Syria Accepts UN-backed Peace Plan, Says Special Envoy Kofi Annan

Implementation of the plan to end violence and bloodshed will be key and Annan would be working with all parties at all levels to ensure it was implemented.

Syria's government has told international envoy Kofi Annan that it accepts his six-point plan to end conflict in the country, Annan's spokesman said during talks in Beijing on Tuesday.

"Mr. Annan has written to President Assad urging the Syrian government to put its commitments into immediate effect," spokesman Ahmad Fawzi wrote in a statement from the Chinese capital.

Kofi Annan March 10, 2012 (AFP)

Annan, the joint envoy of the United Nations and the Arab League, arrived in Beijing earlier Tuesday after a trip to Moscow. He has been trying to shore up support from Russia and China, who have been blocking UN Security Council resolutions on Syria.

His plan calls for ending the year-long violence with a UN-supervised ceasefire, unfettered humanitarian aid access to Syrians caught in the conflict, the release of those detained in the unrest and the launch of an inclusive, Syrian-led process leading to a multi-party political system.

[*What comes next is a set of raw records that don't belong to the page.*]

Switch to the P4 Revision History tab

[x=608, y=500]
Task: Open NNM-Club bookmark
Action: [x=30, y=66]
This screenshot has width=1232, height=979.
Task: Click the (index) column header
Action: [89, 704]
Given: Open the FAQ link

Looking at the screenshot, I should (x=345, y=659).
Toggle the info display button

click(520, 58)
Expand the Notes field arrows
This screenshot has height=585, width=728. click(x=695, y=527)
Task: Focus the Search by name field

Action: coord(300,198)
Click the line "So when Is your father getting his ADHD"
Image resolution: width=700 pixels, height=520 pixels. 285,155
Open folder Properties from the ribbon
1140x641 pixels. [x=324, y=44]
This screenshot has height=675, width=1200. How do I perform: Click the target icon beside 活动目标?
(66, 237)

"Mr. Annan has stressed that implementation will be key, not only for the Syrian people, who are caught in the middle of this tragedy, but also for the region and the international community as a whole," Fawzi said.

Despite disagreeing with Western handling of the Syrian crisis, Russia and China back Annan's six-point plan.

Premier Wen Jiabao told Annan on Tuesday that China supported his mediation in Syria and believed it would lead to a "fair, peaceful and appropriate" resolution of the conflict there.

The conflict in Syria had reached a "critical stage" and had drawn "close attention from the international community," state media quoted Wen as saying during a meeting with Annan at Beijing's Great Hall of the People.

Annan told Wen that his mission in Syria would be "long and arduous" and needed more international support, according to the official Xinhua news agency.

Chinese Foreign Ministry officials also planned to discuss "political solutions to the Syrian crisis" with Annan, the ministry had said before his two-day visit.

After similar talks Monday in Moscow, Annan said Syrian President Bashar Assad might have to leave "in the end" as part of a settlement of the year-old conflict in the country.

"That is one of the issues the Syrians will have to decide," Annan said in Moscow. "Our effort is to help the Syrians come to the table and find a way out of all this."

China had already voiced broad support for Annan's diplomatic efforts to end the violence in Syria, where by UN estimates more than 8,000 people have died since March 2011.

In Syria meanwhile, heavy clashes raged between rebels and regular army troops throughout the night and into the early hours of Tuesday in areas on the outskirts of Damascus.